Readers need know nothing about Lawrence and his circle to become engrossed in this evocative tale.



An attempt to establish a new world Utopia in the American Southwest succumbs to a clash of genders and cultures in this subtly compelling historical novel, the author’s debut.

Boaz takes inspiration from the life of D.H. Lawrence and the painter who accompanied him and his German wife to forge a new life free from the cultural contaminations of supposedly civilized England. Narrated by Doll (short for Dorothy, a character inspired by painter Dorothy Brett, who came to New Mexico with the Lawrences), the novel shifts its chronology among three different periods. Most of the story concerns the years immediately following the emigration of the artistic-minded trio in 1924, as Abe Bronstone (the Lawrence figure) expounds his theories on raising the human consciousness within a community of Indians mixed with a motley assortment of Caucasians. Doll also flashes back to her formative years in England, as a neglected daughter and a sexually abused child who finds refuge in the arts, and she flashes forward to 1963, when she spends her later years with a much younger Indian man, as naive to the ways of the world as she had been. The switching among these three different time periods initially feels a little arbitrary, but Boaz pulls the various strands together in the novel’s second half, which builds to a riveting climax, as the influence of Bronstone’s strong-willed wife on the other women sparks tension between the Anglo and Indian cultures. Throughout the novel, Boaz turns the landscape itself into a protagonist, richer in detail than many of the characters. Physically unattractive and hard of hearing, Doll takes a leap of faith in following Bronstone, whom she alternately seems to consider a mentor, friend, lover and father figure (though they are roughly the same age). The stormy marriage of the Bronstones provides much of the narrative momentum, as the more submissive Doll decides where she fits between such strong-willed people.

• **Dataset content**:
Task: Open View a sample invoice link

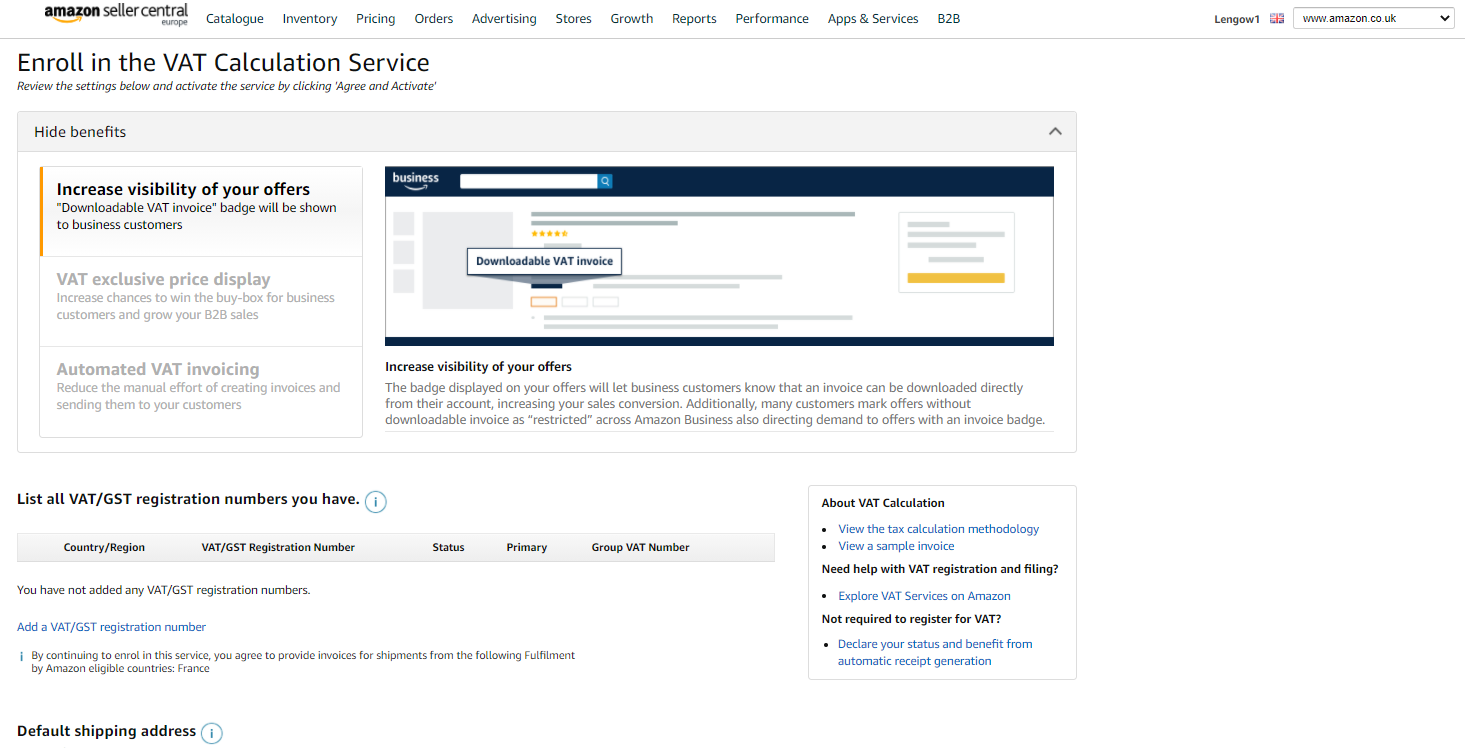Action: pos(896,546)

• **Prompt 1**:
From the review of the novel, copy everything from "Readers need know" down to "the author’s debut.", word for word.
• **Prompt 2**:
Answer these questions from the review of the novel:
(a) According to the review, what does the attempt to establish a new world Utopia succumb to?
(b) In what year does the artistic-minded trio emigrate?
(c) To what year does Doll flash forward?
The listing plays no role in this.

• **Answer 1**:
Readers need know nothing about Lawrence and his circle to become engrossed in this evocative tale.



An attempt to establish a new world Utopia in the American Southwest succumbs to a clash of genders and cultures in this subtly compelling historical novel, the author’s debut.

• **Answer 2**:
(a) A clash of genders and cultures.
(b) 1924.
(c) 1963.